Las apariciones se daban de una manera muy contante, por lo que nuestra Alicia se convertía en una persona cada vez más espiritual. Al momento de recibir la Eucaristía recordaba sus visiones profundamente y con alegría, lo que le proporcionaba una tranquilidad que superaba las circunstancias.

Santa Alicia solía ofrecer sus propios dolores por todas las almas que se encontraban en el purgatorio. Cada vez con más frecuencia recibía consuelo del cielo a través de las revelaciones. Un año después de la visión  espiritual que le indicó que debía vivir justo un año más, específicamente un 10 de junio del año 1250, estuvo en un estado tan delicado que fue colocada en extremaunción.

Al amanecer del siguiente día (el 11 de junio) en la fiesta de San Bernabé, falleció para estar en presencia de Dios, en quien había puesto toda su fe desde que tan solo era una niña sin importar las situaciones. Uno de los milagros más conocidos que realizó Santa Alicia tiene que ver con una vela que se encendió de manera espontánea habiéndose apagado al caer al piso.  

Fecha festiva de Santa Alicia

El día 11 de Junio se celebra el día de Santa Alicia. Se conmemora el momento en el que partió al cielo con nuestro Señor después de haber pasado por un largo sufrimiento durante el cual curiosamente el único miembro que no se afectó fue su lengua, con la que permaneció haciendo oraciones y alabanzas a Dios hasta el día de su fallecimiento.

Muchos feligreses que la veneran recuerdan su actitud y siguen su ejemplo de vida. Numerosas personas que se ven en la obligación de pasar por situaciones difíciles como la parálisis y/o la ceguera, suelen recurrir a la oración de Santa Alicia para encontrar consuelo y sanación completa.

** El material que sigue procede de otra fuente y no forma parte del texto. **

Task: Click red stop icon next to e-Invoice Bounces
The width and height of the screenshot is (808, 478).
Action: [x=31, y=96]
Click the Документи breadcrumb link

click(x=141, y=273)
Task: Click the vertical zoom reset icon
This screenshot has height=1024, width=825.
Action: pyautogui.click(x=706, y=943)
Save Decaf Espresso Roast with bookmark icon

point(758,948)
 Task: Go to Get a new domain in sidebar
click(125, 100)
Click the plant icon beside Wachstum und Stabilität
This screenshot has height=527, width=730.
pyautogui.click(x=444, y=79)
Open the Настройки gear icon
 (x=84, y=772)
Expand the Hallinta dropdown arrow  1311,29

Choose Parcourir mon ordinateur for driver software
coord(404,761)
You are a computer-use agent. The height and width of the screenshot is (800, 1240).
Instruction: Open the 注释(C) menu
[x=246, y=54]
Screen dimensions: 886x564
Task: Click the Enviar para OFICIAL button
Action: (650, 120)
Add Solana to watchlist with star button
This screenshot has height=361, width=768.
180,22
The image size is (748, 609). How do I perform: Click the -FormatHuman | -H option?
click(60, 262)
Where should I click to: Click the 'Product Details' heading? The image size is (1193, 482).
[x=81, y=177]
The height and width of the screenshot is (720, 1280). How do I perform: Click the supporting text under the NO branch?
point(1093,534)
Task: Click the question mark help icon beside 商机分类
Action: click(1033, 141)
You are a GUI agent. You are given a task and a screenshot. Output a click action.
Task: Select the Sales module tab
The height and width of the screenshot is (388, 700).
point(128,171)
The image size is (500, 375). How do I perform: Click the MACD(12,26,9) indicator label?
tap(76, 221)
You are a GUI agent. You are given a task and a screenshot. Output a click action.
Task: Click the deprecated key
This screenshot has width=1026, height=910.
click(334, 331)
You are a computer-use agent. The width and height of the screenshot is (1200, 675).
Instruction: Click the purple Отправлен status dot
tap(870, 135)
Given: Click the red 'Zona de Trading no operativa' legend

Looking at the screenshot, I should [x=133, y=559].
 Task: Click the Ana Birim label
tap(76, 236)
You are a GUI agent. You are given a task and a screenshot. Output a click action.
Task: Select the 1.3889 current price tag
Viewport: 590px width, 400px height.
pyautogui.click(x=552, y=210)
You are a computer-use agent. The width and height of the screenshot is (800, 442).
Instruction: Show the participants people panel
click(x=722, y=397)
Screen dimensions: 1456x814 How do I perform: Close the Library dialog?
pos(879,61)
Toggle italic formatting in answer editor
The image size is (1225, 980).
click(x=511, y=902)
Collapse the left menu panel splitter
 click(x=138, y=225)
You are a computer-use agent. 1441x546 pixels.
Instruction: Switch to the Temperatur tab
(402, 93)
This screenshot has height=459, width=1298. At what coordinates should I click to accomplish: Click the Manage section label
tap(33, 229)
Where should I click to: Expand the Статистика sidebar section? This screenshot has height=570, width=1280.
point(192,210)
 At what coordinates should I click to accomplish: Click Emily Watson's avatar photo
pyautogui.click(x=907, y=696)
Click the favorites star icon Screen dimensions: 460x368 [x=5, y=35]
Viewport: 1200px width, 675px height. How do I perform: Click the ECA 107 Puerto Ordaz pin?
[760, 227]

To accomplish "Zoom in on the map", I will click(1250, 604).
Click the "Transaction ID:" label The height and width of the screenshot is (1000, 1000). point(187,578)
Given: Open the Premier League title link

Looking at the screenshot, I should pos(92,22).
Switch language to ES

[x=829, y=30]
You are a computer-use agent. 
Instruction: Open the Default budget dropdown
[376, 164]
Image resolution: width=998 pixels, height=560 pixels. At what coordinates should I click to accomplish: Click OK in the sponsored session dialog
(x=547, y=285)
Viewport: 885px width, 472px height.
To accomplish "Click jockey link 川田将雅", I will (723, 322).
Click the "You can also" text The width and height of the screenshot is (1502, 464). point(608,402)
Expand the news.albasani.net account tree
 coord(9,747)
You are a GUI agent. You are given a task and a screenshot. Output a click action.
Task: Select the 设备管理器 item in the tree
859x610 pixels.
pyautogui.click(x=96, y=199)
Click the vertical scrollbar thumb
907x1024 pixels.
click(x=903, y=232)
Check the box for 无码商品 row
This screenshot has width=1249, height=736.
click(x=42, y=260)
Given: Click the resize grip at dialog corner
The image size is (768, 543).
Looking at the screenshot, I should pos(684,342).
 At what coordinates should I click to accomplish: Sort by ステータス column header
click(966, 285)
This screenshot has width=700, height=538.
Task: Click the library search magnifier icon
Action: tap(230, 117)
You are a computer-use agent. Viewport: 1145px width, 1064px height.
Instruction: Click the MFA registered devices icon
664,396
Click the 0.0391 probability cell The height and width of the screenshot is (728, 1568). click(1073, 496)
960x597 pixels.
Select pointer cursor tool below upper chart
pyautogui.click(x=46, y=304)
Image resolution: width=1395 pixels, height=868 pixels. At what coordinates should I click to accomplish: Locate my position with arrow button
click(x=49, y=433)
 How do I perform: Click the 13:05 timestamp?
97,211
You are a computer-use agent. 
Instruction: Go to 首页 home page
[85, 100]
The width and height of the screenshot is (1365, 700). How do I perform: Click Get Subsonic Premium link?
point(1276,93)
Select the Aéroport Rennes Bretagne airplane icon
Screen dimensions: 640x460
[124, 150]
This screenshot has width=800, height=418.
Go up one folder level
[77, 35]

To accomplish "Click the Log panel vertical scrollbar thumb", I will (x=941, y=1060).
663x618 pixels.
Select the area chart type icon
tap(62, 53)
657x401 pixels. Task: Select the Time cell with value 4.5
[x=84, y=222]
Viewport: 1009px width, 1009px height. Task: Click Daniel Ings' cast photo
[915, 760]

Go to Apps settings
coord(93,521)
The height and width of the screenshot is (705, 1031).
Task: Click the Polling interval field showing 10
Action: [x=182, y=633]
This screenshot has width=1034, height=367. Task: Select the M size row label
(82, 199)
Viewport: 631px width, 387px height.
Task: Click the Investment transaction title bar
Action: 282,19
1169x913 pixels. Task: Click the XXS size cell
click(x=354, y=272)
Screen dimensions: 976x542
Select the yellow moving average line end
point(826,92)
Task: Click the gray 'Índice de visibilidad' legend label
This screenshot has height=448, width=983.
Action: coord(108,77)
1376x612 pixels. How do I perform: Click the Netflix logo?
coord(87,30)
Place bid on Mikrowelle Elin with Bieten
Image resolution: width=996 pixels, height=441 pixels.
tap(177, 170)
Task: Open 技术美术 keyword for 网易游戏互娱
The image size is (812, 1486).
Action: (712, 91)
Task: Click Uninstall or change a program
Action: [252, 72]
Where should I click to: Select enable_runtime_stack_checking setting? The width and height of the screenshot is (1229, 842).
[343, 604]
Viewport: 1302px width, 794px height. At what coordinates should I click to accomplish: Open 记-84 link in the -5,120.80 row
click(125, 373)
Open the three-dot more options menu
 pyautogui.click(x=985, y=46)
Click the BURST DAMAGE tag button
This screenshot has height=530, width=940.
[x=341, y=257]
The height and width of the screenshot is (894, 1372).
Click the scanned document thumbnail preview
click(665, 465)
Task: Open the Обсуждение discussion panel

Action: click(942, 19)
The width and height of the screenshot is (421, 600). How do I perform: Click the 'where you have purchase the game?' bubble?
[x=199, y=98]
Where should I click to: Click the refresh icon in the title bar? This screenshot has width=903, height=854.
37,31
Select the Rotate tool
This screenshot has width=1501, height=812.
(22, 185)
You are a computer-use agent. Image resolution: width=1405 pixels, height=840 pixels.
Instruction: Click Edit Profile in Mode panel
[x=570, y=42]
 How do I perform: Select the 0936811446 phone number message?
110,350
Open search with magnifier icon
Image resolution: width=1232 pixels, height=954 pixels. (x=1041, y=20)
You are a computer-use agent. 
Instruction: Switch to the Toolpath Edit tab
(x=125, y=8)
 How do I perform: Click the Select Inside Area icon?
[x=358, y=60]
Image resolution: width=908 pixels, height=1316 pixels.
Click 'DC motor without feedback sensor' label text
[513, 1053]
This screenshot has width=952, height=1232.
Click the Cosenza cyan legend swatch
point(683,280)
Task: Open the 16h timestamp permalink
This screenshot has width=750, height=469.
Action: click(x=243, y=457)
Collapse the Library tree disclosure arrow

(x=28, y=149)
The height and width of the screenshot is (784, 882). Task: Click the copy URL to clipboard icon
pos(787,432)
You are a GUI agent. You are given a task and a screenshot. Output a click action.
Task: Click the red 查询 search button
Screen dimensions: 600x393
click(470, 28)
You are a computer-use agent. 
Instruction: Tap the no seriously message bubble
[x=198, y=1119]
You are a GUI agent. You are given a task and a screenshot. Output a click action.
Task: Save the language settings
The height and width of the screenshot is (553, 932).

La vida de Santa Alicia debe ser tomada como un gran ejemplo y un modelo a seguir por muchas jóvenes. Desde muy pequeña entendió que lo realmente importante en este mundo es prepararse para la partida cumpliendo con el mandato de Dios.

Fue una mujer que indudablemente creyó en Dios y respetó sus mandamientos. Además, mantuvo su fe intacta a pesar de las circunstancias por las que tuvo que pasar. No le importó ser excluida y tampoco molida por una enfermedad, ella siguió adorando a Dios.